When I was a child, nothing was ever wasted. All the leftovers, and anything that couldn't be made into a proper meal, always went into the soup pot and that is what we had for supper. It seemed there was always a pot of soup bubbling on the back of the stove.

You could always tell what day of the week it was in my childhood home by what we were having for supper. Each day had it's own supper special and they rarely varied, with the exception of special occasions. On Sundays , we'd always have a roast dinner of some sort, be it ham or chicken, beef or pork. On Monday, we would have whatever meat was left for our supper, reheated . . . perhaps with some gravy, or if it was pork, just sliced cold and served with mustard and boiled potatoes.
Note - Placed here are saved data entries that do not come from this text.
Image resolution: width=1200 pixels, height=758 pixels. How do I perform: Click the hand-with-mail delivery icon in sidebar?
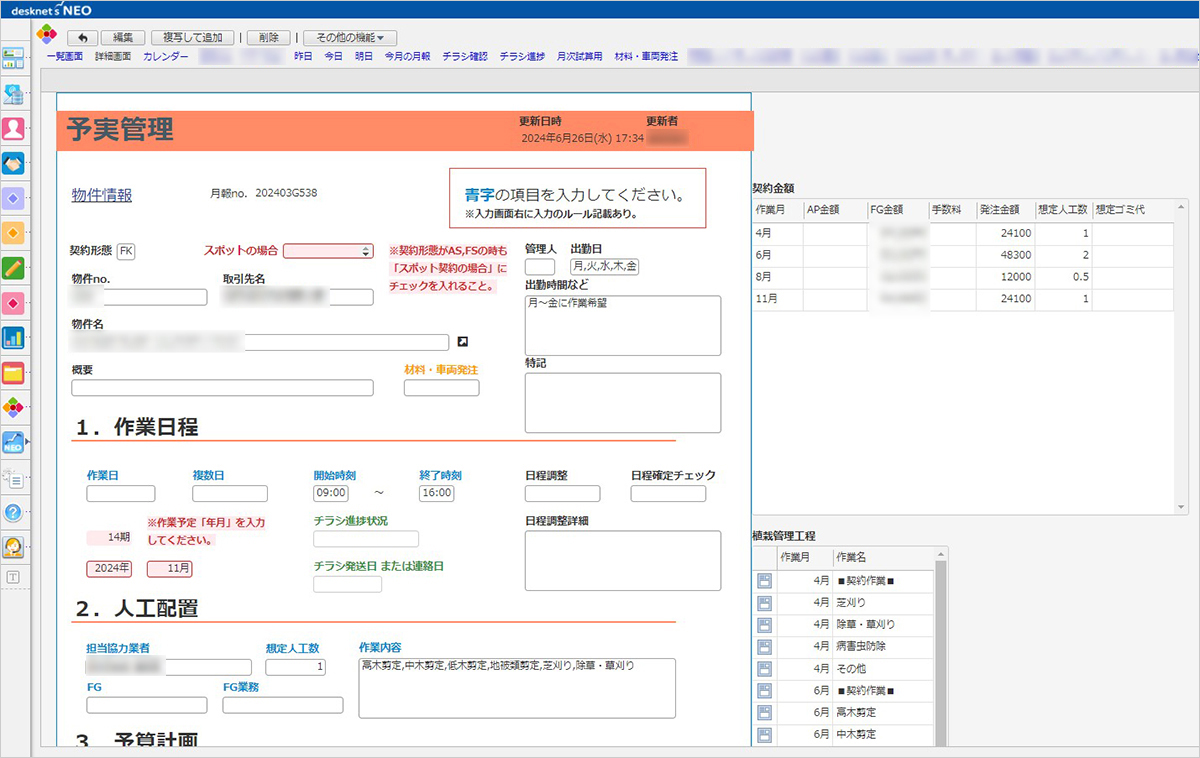[x=15, y=161]
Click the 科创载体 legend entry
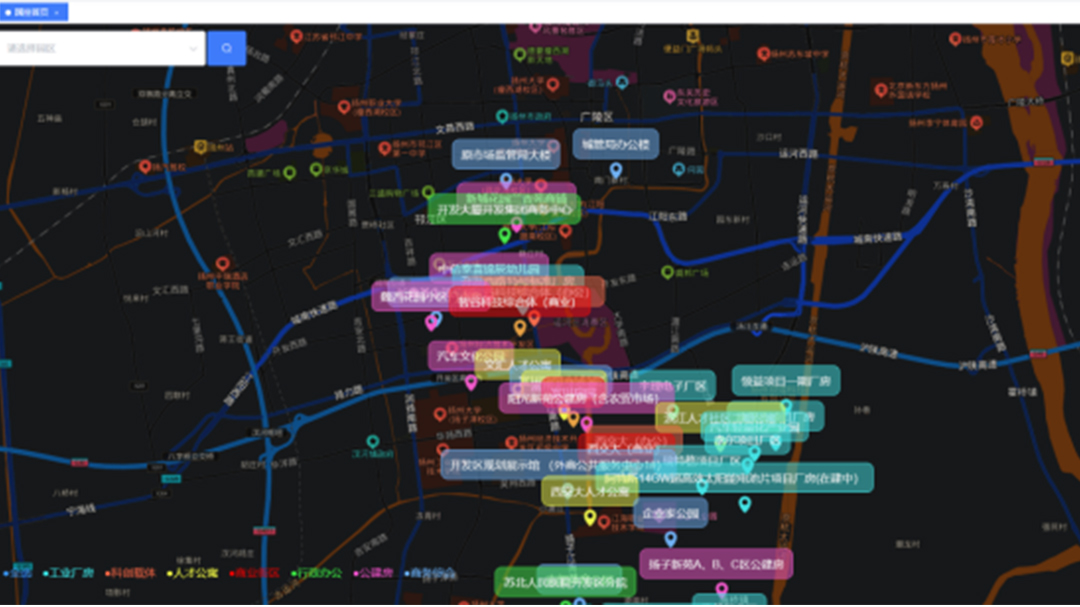Screen dimensions: 1080x607 click(132, 574)
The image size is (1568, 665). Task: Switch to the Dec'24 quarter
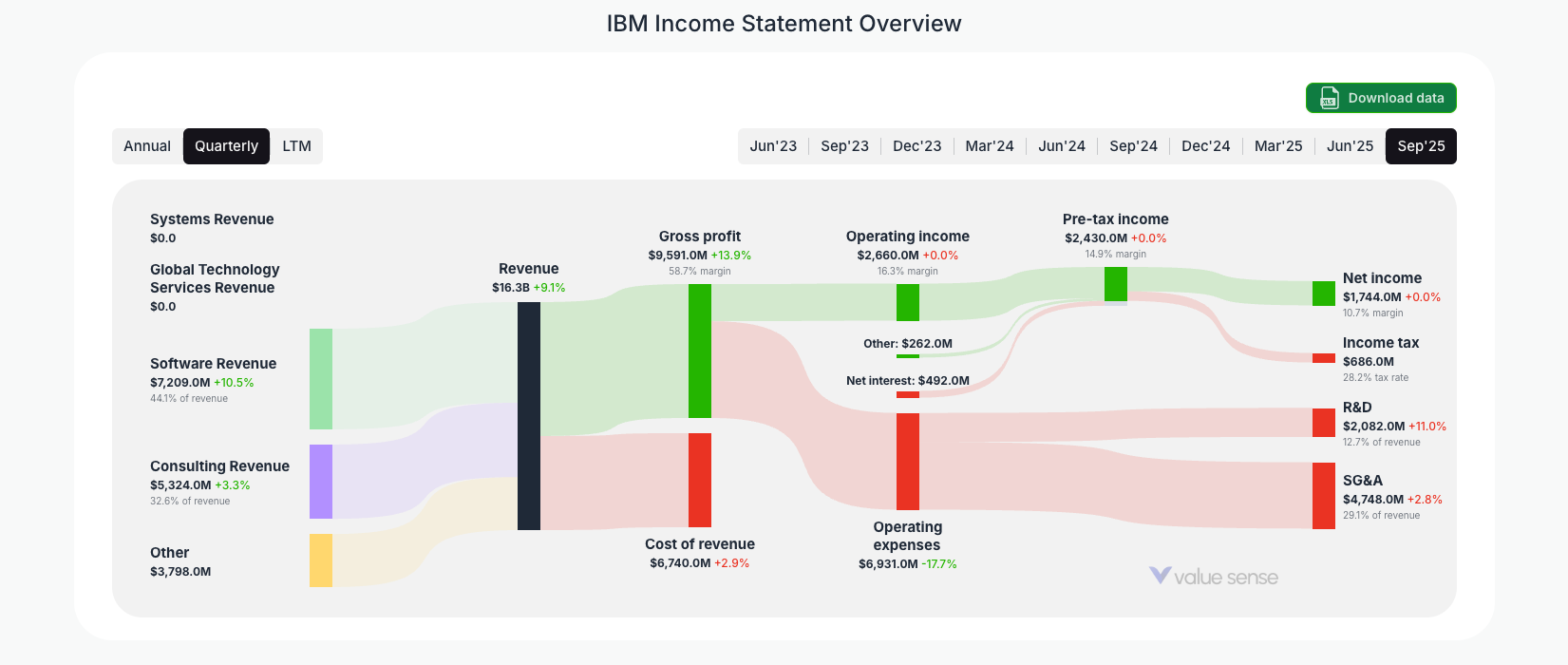click(x=1206, y=145)
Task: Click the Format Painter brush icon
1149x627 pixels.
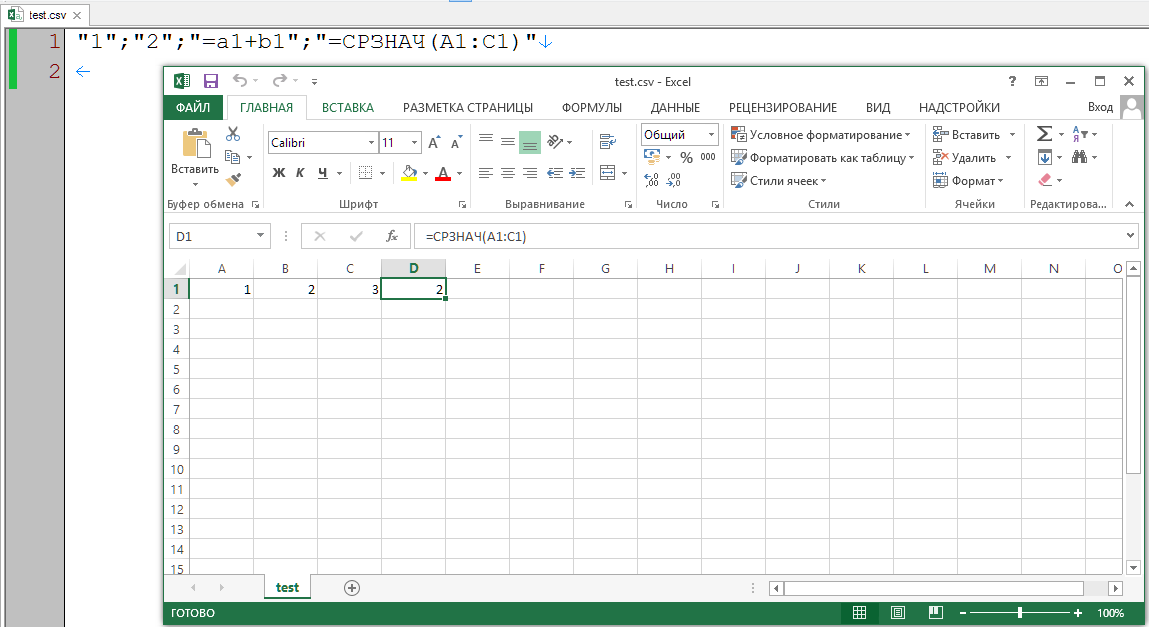Action: click(x=233, y=180)
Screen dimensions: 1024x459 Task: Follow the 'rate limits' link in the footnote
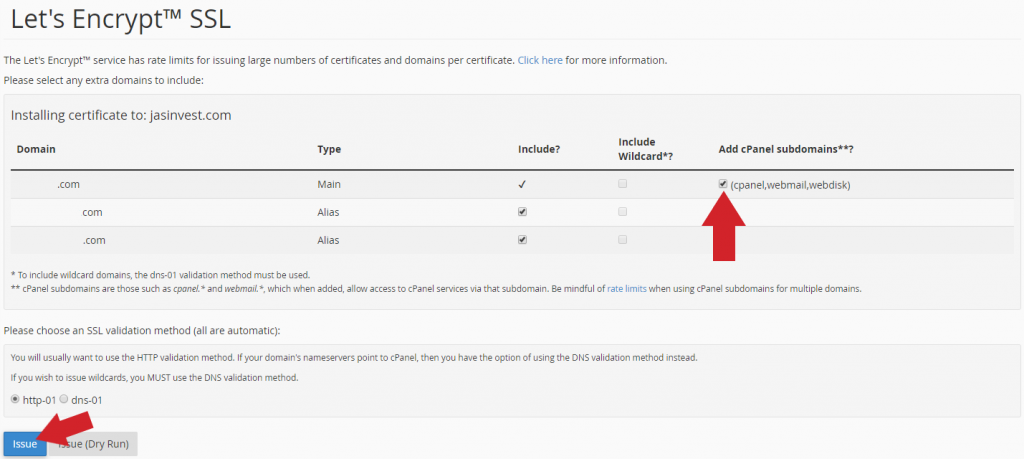627,288
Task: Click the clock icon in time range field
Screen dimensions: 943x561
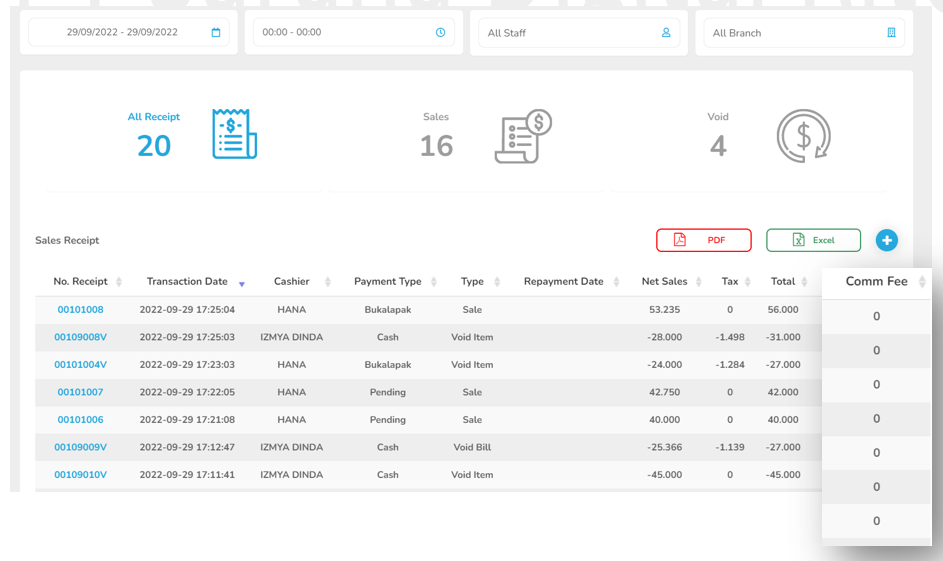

On Tuesdays, the leftover bones and whatever scraps of meat that was clinging to them, would go into the soup pot. Afterwards, my mother would freeze whatever soup that didn't get eaten on that day, in colourful margarine tubs to be brought out at some future time whenever we needed some tender loving care. My favourite was always the Pea Soup she would make after our Easter ham. Even now, when we go home to visit, her freezer is full of little containers of soup, and that is one of the first things we all ask for her to make for us.

My mother made beautiful soups and she didn't have a recipe. The bones and scraps would go into a pot, and then covered with cold water. In would go a carrot, some celery (she favoured the heart with all the leaves) a whole onion, cut in half (she left the peel on telling us it gave the soup colour) some peppercorns, a TBS of summer savoury, a bay leaf or two and some salt. That would be brought to the boil and then simmered for hours, until a really rich and flavourful stock was created. The stock was then strained and she would use it to make soup. In would go vegetables . . . peeled carrots, cut into small cubes, chunks of potato, grated turnips, peas, beans, tomatoes . . . literally whatever was at hand, the end result being, a delicious lovely soup that stuck to our bones and warmed our insides like nothing else ever could.

I used to make soup for my kids in much the same way when they were growing up, only we called it stoop, kind of like a cross between a soup and a stew, because the end result was always so full of good things that it was too thick to be a soup, and yet too loose to be a stew . . .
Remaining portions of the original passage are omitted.